▸ **WHAT IS BEING ASKED**
Recast the stretch from the start of the items through the line containing "(416, 794)." as a numbered list, omitting any blank lines.
§ §
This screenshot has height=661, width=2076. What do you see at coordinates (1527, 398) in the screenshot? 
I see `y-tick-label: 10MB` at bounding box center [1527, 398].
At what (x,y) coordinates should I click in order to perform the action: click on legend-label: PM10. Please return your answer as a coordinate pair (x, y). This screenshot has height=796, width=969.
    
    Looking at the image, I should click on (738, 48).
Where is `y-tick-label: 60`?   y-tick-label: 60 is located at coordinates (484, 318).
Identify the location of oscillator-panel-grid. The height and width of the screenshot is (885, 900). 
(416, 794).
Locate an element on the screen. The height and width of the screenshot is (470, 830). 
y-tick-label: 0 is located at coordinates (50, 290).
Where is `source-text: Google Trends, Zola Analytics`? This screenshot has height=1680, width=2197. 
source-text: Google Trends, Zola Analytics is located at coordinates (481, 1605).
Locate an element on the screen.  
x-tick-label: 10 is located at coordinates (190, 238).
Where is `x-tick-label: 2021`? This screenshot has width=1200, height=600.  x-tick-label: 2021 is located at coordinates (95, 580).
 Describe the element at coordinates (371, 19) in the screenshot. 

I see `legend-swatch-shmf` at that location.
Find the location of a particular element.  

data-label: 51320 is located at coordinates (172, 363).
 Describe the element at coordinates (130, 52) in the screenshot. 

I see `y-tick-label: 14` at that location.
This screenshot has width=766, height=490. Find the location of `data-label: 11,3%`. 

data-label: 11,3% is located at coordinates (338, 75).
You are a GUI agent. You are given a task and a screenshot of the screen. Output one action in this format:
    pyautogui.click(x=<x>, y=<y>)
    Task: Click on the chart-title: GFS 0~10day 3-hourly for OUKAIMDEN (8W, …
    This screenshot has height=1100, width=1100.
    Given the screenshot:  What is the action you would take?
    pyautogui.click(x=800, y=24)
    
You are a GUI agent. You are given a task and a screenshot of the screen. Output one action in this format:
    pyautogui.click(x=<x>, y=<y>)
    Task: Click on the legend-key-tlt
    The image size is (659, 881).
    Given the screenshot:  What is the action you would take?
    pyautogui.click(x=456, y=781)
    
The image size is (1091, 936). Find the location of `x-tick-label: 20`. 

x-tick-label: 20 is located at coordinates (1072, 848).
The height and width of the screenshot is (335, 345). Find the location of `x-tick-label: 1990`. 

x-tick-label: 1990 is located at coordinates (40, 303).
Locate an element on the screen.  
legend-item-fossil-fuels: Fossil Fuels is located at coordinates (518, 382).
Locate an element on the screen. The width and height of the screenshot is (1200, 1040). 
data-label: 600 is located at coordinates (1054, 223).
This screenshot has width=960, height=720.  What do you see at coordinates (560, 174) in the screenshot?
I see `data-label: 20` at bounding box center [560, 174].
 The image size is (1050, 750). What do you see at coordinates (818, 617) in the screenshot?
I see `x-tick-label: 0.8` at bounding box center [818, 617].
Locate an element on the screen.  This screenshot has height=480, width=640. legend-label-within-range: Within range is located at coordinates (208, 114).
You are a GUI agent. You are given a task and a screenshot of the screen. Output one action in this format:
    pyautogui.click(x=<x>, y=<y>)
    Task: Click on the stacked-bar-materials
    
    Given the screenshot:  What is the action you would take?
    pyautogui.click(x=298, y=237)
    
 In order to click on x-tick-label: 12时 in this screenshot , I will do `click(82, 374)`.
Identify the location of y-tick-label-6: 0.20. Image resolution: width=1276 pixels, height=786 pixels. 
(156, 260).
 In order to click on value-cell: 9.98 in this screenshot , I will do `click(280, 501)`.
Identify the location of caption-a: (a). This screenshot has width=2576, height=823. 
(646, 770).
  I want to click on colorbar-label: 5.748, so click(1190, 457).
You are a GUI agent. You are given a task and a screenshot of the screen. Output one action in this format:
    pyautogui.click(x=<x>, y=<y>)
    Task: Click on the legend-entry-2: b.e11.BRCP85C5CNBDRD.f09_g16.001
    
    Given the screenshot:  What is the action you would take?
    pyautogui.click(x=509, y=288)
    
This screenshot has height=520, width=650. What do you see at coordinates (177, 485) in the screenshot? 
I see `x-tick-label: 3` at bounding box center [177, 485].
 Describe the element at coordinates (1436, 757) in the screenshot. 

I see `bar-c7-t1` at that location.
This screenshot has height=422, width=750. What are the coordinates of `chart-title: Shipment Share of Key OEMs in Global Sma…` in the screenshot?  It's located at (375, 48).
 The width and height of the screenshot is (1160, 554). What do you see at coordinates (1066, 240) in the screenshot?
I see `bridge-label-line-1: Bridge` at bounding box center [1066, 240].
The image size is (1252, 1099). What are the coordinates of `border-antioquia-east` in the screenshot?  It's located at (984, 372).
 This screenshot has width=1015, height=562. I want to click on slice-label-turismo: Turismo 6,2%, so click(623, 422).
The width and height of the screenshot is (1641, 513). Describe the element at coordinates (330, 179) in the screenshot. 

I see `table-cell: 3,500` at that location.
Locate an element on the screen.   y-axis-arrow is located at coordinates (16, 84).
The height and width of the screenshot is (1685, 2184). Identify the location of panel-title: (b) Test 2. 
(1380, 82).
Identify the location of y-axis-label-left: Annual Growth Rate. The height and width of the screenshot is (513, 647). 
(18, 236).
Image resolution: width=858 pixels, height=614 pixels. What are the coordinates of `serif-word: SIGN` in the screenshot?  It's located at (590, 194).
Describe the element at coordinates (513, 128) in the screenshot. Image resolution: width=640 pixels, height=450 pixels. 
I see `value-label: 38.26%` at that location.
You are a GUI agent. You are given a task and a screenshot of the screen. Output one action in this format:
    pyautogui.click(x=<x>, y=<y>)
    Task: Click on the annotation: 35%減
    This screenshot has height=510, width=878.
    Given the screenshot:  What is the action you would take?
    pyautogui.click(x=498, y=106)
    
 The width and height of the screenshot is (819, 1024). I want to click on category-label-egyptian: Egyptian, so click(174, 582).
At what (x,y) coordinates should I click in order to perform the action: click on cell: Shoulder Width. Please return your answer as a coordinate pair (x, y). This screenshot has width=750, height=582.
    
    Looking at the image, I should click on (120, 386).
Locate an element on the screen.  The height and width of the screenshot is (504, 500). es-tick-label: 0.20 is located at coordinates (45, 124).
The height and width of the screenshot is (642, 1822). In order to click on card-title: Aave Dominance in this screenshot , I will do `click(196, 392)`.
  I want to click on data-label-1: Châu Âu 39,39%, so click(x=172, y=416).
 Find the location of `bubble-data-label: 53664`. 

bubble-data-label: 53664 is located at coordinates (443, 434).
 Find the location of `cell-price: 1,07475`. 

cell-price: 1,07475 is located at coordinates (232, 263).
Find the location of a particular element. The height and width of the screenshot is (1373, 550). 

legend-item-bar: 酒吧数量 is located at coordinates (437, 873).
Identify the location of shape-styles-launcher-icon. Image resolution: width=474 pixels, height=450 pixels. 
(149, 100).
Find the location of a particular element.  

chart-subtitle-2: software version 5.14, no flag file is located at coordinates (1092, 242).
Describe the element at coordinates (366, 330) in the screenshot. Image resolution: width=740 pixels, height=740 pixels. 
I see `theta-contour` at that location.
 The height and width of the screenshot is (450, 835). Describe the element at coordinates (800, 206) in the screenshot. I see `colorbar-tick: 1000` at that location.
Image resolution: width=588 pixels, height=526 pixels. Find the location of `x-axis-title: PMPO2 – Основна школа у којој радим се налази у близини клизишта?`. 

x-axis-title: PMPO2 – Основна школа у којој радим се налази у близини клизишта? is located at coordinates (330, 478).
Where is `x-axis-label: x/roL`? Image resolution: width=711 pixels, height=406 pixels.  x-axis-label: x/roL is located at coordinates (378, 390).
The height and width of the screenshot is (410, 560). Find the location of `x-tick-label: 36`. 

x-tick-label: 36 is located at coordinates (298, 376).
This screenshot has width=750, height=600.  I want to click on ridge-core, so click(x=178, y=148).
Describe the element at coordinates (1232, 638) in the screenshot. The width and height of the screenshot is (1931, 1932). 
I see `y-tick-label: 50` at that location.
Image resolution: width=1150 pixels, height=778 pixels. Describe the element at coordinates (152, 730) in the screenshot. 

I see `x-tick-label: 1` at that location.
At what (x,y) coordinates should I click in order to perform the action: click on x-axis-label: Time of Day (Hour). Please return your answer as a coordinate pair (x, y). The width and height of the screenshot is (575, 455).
§ §
▸ **OUTPUT OF THE EXERCISE**
1. This screenshot has height=661, width=2076. What do you see at coordinates (1527, 398) in the screenshot? 
2. I see `y-tick-label: 10MB` at bounding box center [1527, 398].
3. At what (x,y) coordinates should I click in order to perform the action: click on legend-label: PM10. Please return your answer as a coordinate pair (x, y). This screenshot has height=796, width=969.
4.     Looking at the image, I should click on (738, 48).
5. Where is `y-tick-label: 60`?   y-tick-label: 60 is located at coordinates (484, 318).
6. Identify the location of oscillator-panel-grid. The height and width of the screenshot is (885, 900). 
7. (416, 794).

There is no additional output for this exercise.